Me gusta eso de que “no han llegado a ninguna parte, solamente se han ido”. Lo recuerdo a menudo, cuando veo a tantos jóvenes y no tan jóvenes locos por largarse, a menudo sin un imperativo económico ni de ninguna otra clase. ¿Cómo transmitirles la advertencia de Olson?

En otro lugar de su Autobiografía recuerda Creeley a sus vecinos de New Hampshire, “algunos de los cuales ni siquiera se desplazaron 25 millas del lugar donde nacieron”. Uno de ellos fue a la guerra, al Pacífico sur, y al volver se reestableció en su lugar sin salir nunca más de allí. Creeley le pidió a su hermano que lo acompañara a Cambridge, Massachusetts, a sólo tres horas, a visitar a su madre, pero el otro decidió no ir, con el argumento de que allí “no conozco a nadie”. “Le pareció absurdo a él eso de ir adonde uno no ha hecho relaciones y no conoce a nadie”, comenta Creeley.

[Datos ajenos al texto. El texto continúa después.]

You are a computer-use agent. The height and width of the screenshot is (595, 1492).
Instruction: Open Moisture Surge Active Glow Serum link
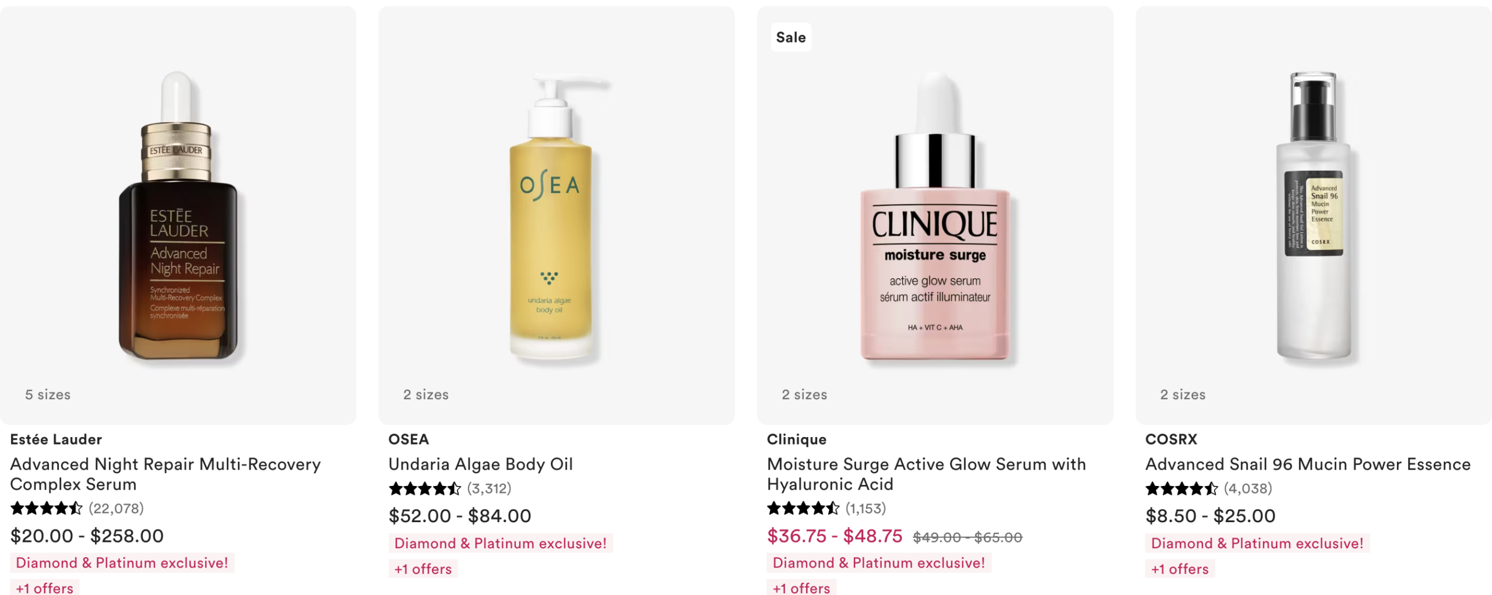(x=927, y=474)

Pese a su nomadismo, Creeley reconoce la importancia determinante que, para su propia tarea de escritor, tuvo siempre el concepto de “lugar”. “En realidad, hablo de mi idea de lugar. Como diría Robert Duncan, ‘donde el corazón halla reposo'. Me refiero al lugar al que uno está abierto, donde las inseguridades, el actuar a la defensiva y muchas otras reacciones bajan finalmente los brazos”.

Puede que no esté de más recordar estas palabras en una época como ésta, de trashumancia obligatoria, de desarraigo casi preceptivo, de turismo idiota.

La Autobiografía de Creeley, junto a la soberbia entrevista que le hizo The Paris Review y un puñado de maravillosos poemas, todo traducido y presentado por Germán Carrasco, fueron editados por Ediciones Universidad Diego Portales en 2010, en un volumen impagable, liviano. Si pueden, no duden en agenciárselo.